Señor, aquí estoy delante de ti. Ayúdame a tomar conciencia viva de que tú estás conmigo siempre. Esté donde esté, tu presencia amorosa me envuelve. Dame tu gracia para que este rato de oración me sea provechoso. Que vea claro qué quieres de mí. Dame un corazón nuevo, que me guíe por tus caminos de amor. Me pongo en tus manos, Señor. Soy todo tuyo. Haz de mí lo que tú quieras. Amén.

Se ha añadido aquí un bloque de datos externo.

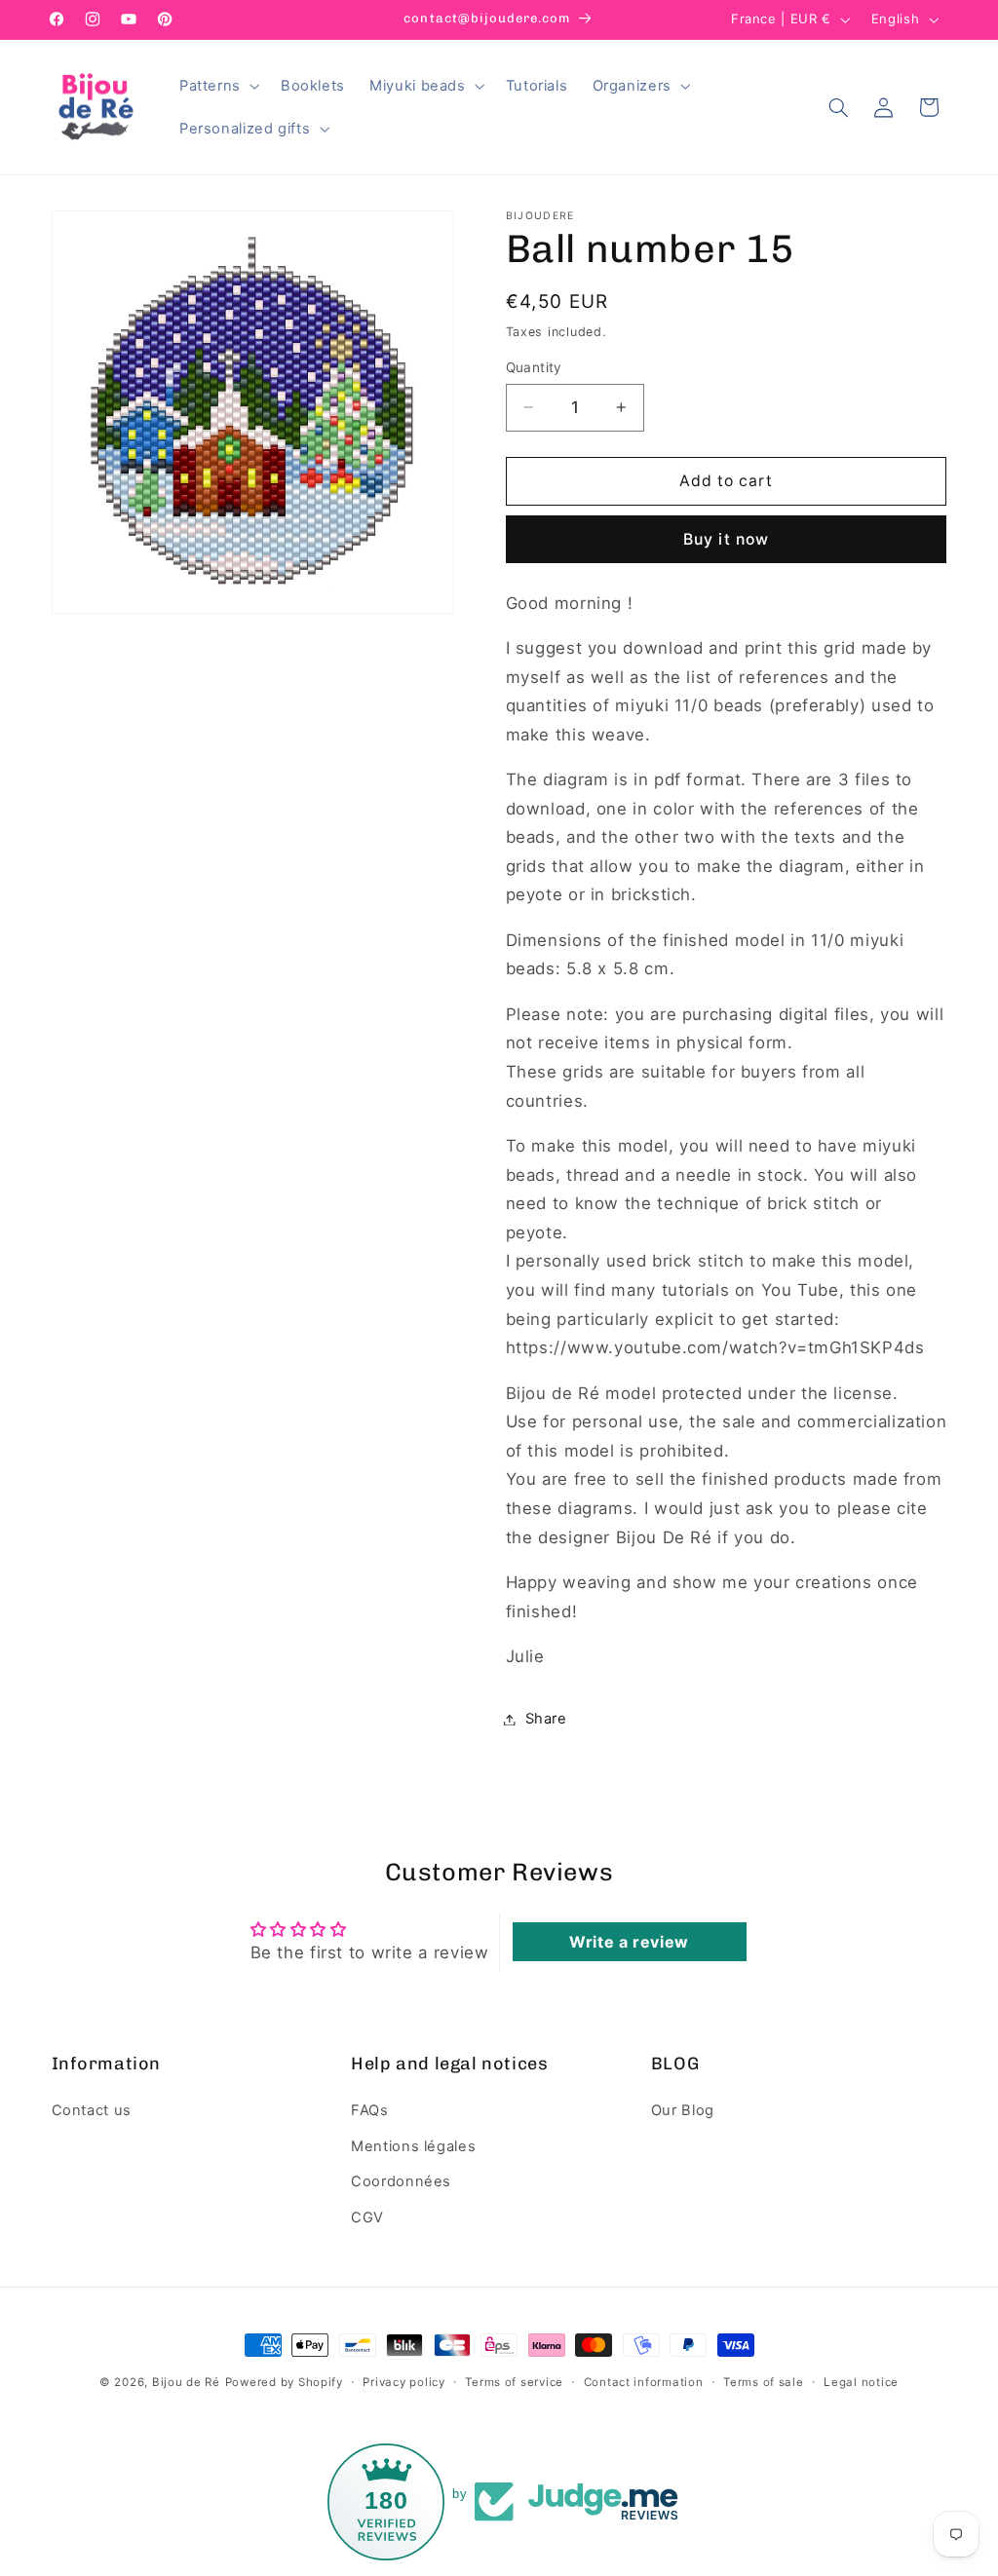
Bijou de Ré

1. El evangelio nos presenta hoy la elección de los 12 apóstoles. Lo primero que vemos es que “Jesús subió a la montaña”. La montaña, en la Biblia, es el lugar privilegiado de la manifestación de Dios, de encuentro con él. Jesús, pues, se retira para buscar a Dios. Con frecuencia los evangelios nos hablan de que Jesús se retiraba para orar, para buscar en la soledad el trato íntimo con el Padre. Sobre todo, cuando tenía que tomar una decisión importante, como ésta de elegir a los Doce. ¿No deberíamos también nosotros dedicar más tiempo para retirarnos del tráfago diario y buscar, en el trato con Dios, la luz que necesitamos para no equivocar el camino? Jesús andaba muy ocupado predicando y atendiendo a la gente que le buscaba. Tanto que, a veces, ni tiempo para comer le quedaba, como dice el evangelio. Pero para este encuentro con el Padre siempre encontraba tiempo. Y es que para Cristo el trato con el Padre sí era importante.
2. Después añade: “llamó a los que quiso y se fueron con él.” Es Jesús el que toma la iniciativa, el que llama y elige. ¿Los elige porque eran hombres extraordinarios, de grandes cualidades y méritos? No parece. Eran gente muy normalita del pueblo. Con defectos. Débiles como todos. Pero Cristo los miró con una mirada de predilección y los eligió. Como a nosotros. ¿Por qué nos eligió? No, por nuestros méritos, ni por ser más sabios y más santos. Sino porque él ha sido bueno con nosotros. Qué bien entendió esto Sta. Teresa de Lisieux cuando escribió: “He aquí el misterio de mi vocación, de mi vida entera y, sobre todo, el misterio de los privilegios que Jesús ha dispensado a mi alma… El no llama a los que son dignos, sino a los que quiere.” Gracias, Señor, por haberme elegido gratuitamente, porque me quieres. Gracias porque, aunque te he traicionado muchas veces, me sigues mirando con mirada de predilección y me sigues queriendo. ¡Qué fiel eres, Señor, en el querer, qué fiel! Y yo…
3. “A doce los hizo sus compañeros, para enviarlos a predicar, con poder para expulsar demonios”. El número preciso de doce, es simbólico: doce fueron las tribus del viejo Israel, y doce apóstoles serán los pilares del Israel mesiánico, del pueblo de la alianza nueva. Y a ellos les encarga que le ayuden en su misión de proclamar su mensaje de salvación a todos y hacer avanzar el Reino de amor que ha inaugurado, liberando de toda esclavitud al hombre: del pecado y de todos los “demonios” que lo tienen poseído y le hacen sufrir. Esta será la misión de la comunidad de Jesús. De nosotros hoy. Pero para continuar la misión de Cristo es necesario hacerse “compañero” de Cristo, estar estrechamente unido a él, vivir en gozosa intimidad con él, y escucharle. Sólo así podremos hablar de Cristo convincentemente y hacer sus obras. ¿Cómo hablaremos de ti, Señor, si no te hemos tratado, ni escuchado, ni gustado tu amistad?; ¿cómo haremos tus obras de amor, si no nos hemos dejado poseer por tu Espíritu de Amor? María, Madre de los apóstoles, Madre de la Iglesia, ruega por nosotros para que llevemos a cabo la misión que se nos ha encomendado.
A la luz de esta Palabra y estas reflexiones, pregúntate qué te pide el Señor... Háblale como a un amigo. Pídele perdón, dale gracias. … Escucha en tu corazón qué te dice el Señor. Pide que te ayude para poder llevar a la práctica los deseos que han surgido en tu corazón.